◆ **PAGE**
......
Skip to content

iloevera/elec3442-audiovision

Folders and files

NameName
Last commit message
Last commit date

Latest commit

 

History

25 Commits
 
 
 
 
 
 
 
 
 
 
 
 
 
 
 
 
 
 
 
 

Repository files navigation

AudioVision: Advanced Spatial Perception for the Visually Impaired

image

Demo Video

The core concept is to transcend the limitations of natural human echolocation and existing assistive technologies by equipping users with high-bandwidth sensors to gather rich spatial data, which is then processed and translated into a custom, non-verbal audio language delivered via headphones. Unlike natural echolocation, this system offers high-resolution, long-range environmental detail, and an expressive audio language that maps diverse spatial variables to distinct audio cues. Created for ELEC3442 Embedded Systems at the University of Hong Kong

Functions & Goals

The primary goal is to empower blind individuals with a "sixth sense" that allows intuitive environmental perception. The system aims to:

  • Provide Real-Time Spatial Awareness: Accurately convey object location, movement, and environmental features.
......
◆ **EXCERPTED DATA**
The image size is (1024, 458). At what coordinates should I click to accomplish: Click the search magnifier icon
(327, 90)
......
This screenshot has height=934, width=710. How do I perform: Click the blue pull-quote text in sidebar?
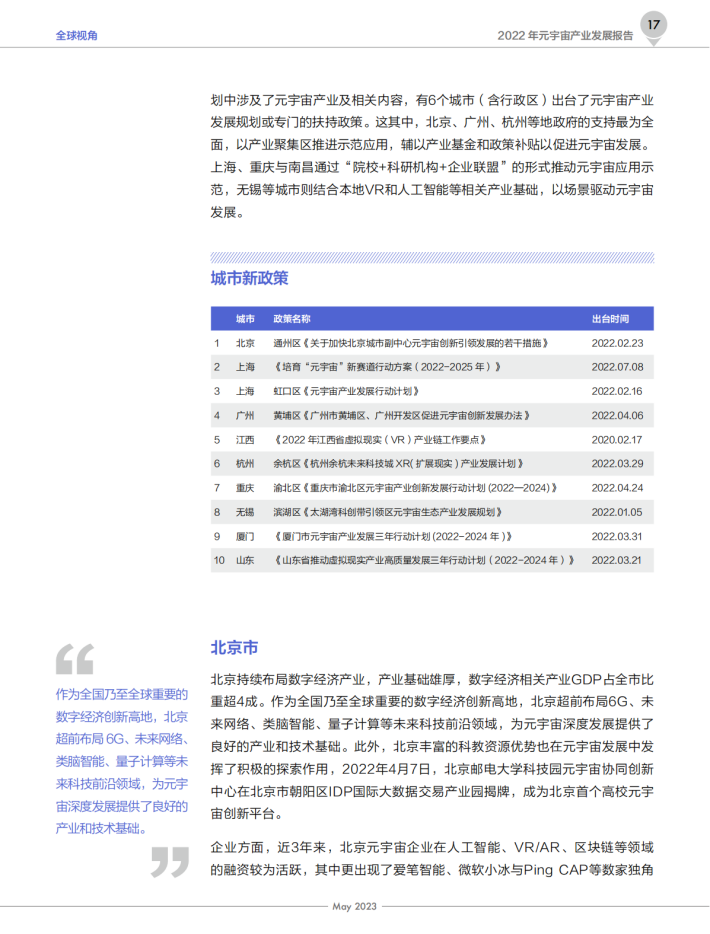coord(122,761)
......
◆ **PROBLEM SET**
1. For which course, and at which university, was the project on the AudioVision page created?
2. Under "Provide Real-Time Spatial Awareness," the AudioVision page names several things the system should convey accurately. List them all.
3. Copy the part of the AudioVision page that begins at the words "The core concept" and ends after "and environmental features.", swapping "headphones" for "earbuds".
The records are separate material, unrelated to the AudioVision page.

◆ **FULL SOLUTIONS**
1. ELEC3442 Embedded Systems at the University of Hong Kong.

2. Object location, movement, and environmental features.

3.
The core concept is to transcend the limitations of natural human echolocation and existing assistive technologies by equipping users with high-bandwidth sensors to gather rich spatial data, which is then processed and translated into a custom, non-verbal audio language delivered via earbuds. Unlike natural echolocation, this system offers high-resolution, long-range environmental detail, and an expressive audio language that maps diverse spatial variables to distinct audio cues. Created for ELEC3442 Embedded Systems at the University of Hong Kong

Functions & Goals

The primary goal is to empower blind individuals with a "sixth sense" that allows intuitive environmental perception. The system aims to:

  • Provide Real-Time Spatial Awareness: Accurately convey object location, movement, and environmental features.